Trauma and Disordered Eating

Recently, I had the opportunity to attend a workshop on Posttraumatic Stress Disorder (PTSD) and Eating Disorders. The workshop was presented by Dr. Ashley Solomon and Jenni Schaefer and provided valuable information about how PTSD and eating disorders can intersect. Here are a few things you might not know about trauma and its impact on eating disordered behavior:

1. What exactly does trauma mean?

Everybody experiences stress to some degree, Stress turns into trauma when it begins to cause emotional and physical problems that, in turn, cause a person significant distress. Some individuals are at an increased risk for stress and trauma. This can be attributed to biological, psychological, and social factors.

Additionally, those with avoidant coping styles are more likely to experience significant distress related to trauma An avoidant coping style often is accompanied by negative self-talk and a belief that the self deserves to be punished.
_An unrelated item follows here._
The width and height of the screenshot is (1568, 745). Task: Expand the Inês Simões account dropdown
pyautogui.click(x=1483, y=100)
2. When does a traumatic event develop into PTSD?

Most people experience a traumatic event in their lives. Research tells us that 80% of the US population reports experiencing an event that they perceived as being traumatic. The exact numbers vary by study, but we know that the lifetime prevalence of PTSD among American adults is somewhere between 3-7%. So why do some people develop PTSD while most don't?
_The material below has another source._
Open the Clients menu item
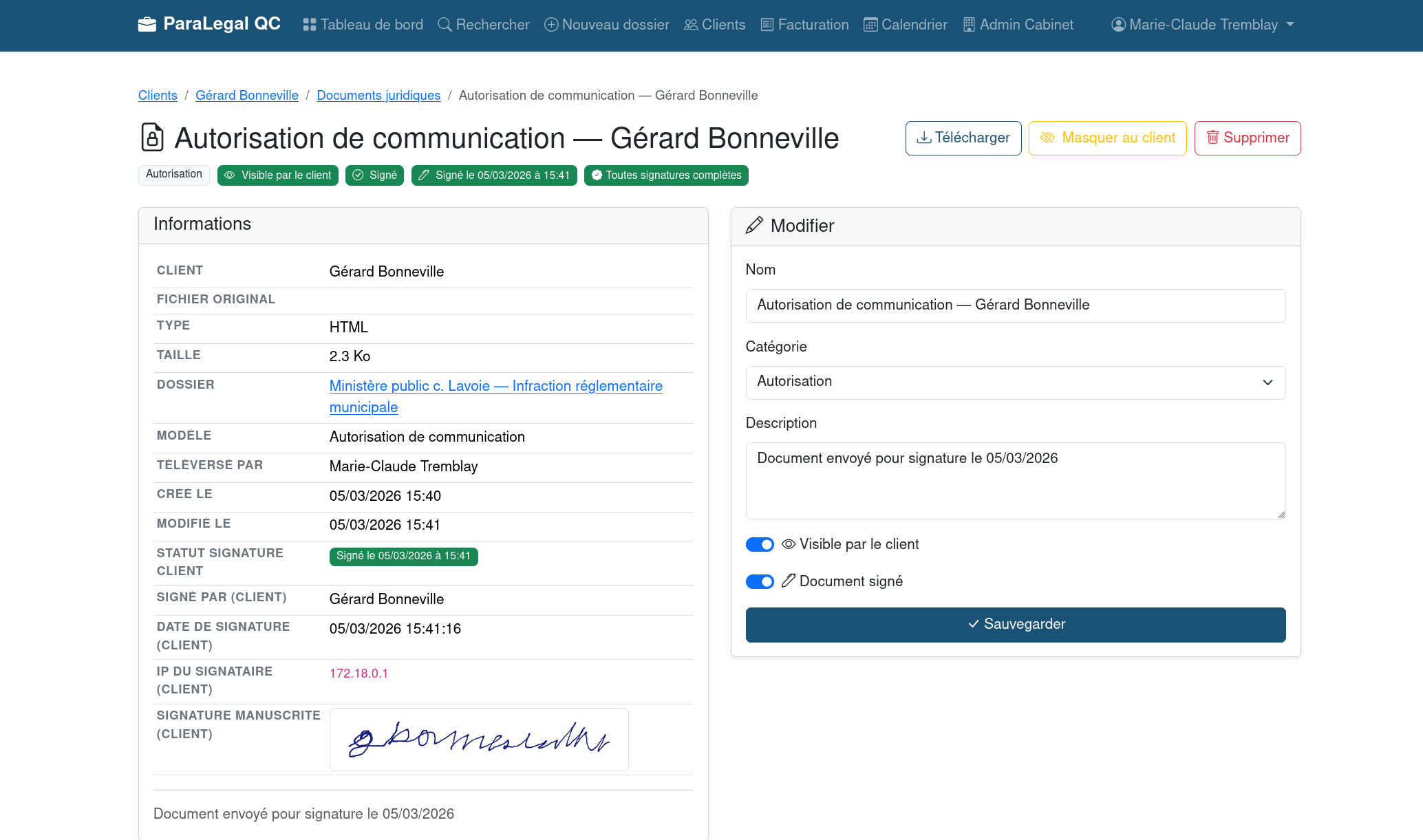 coord(714,25)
PTSD is characterized by symptoms such as flashbacks, avoidance, disassociation, and hyperarousal (among others). People who avoid coping with their trauma seem to be more likely to be diagnosed with PTSD. Additionally, those who have a lack of resources and social support also have a higher risk of developing PTSD.

3. How does PTSD influence disordered eating?
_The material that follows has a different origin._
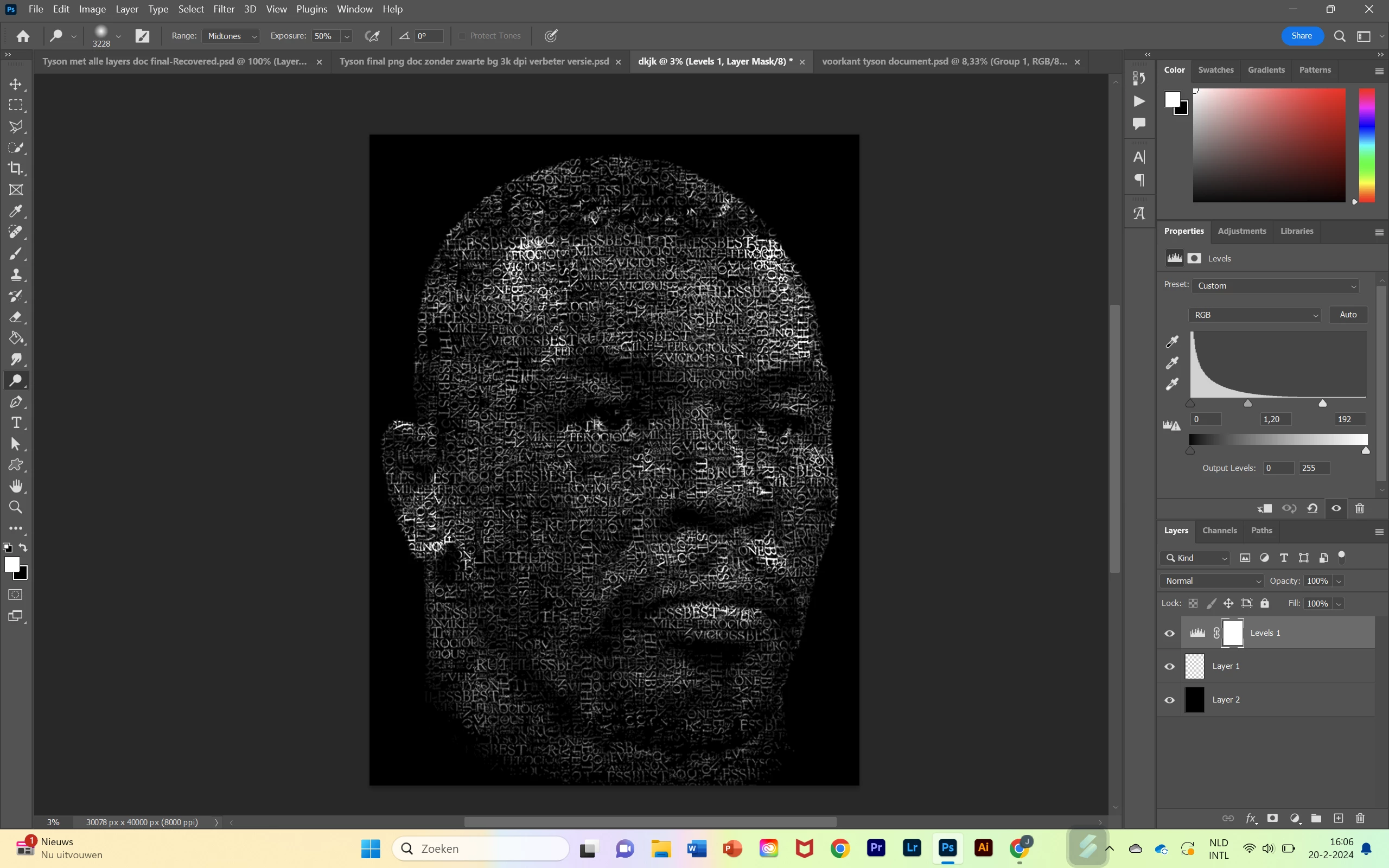
Task: Create a new layer with plus icon
Action: coord(1339,818)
Disordered eating symptoms such as bingeing and purging are more associated with PTSD rather than food restriction or fasting. Binge eating and purging are behaviors that have the potential to self-medicate. Individuals who engage in these behaviors after experiencing a trauma may be doing so in an attempt to reduce the hyperarousal and anxiety related to their trauma. Additionally, these bulimic behaviors may be a way to further avoid coping with and confronting their experienced trauma.

4. There are options for help

Therapists who work with trauma and disordered eating may use a variety of different methods to treat their clients. I typically focus on reducing the disordered eating behaviors using cognitive behavioral therapy (CBT) methods. I also work with the client to process the trauma. This may involve encouraging the client to share their trauma in session or through journaling. I also encourage my clients to consider rewriting their "story" so who they've been doesn't have to be who they will always be.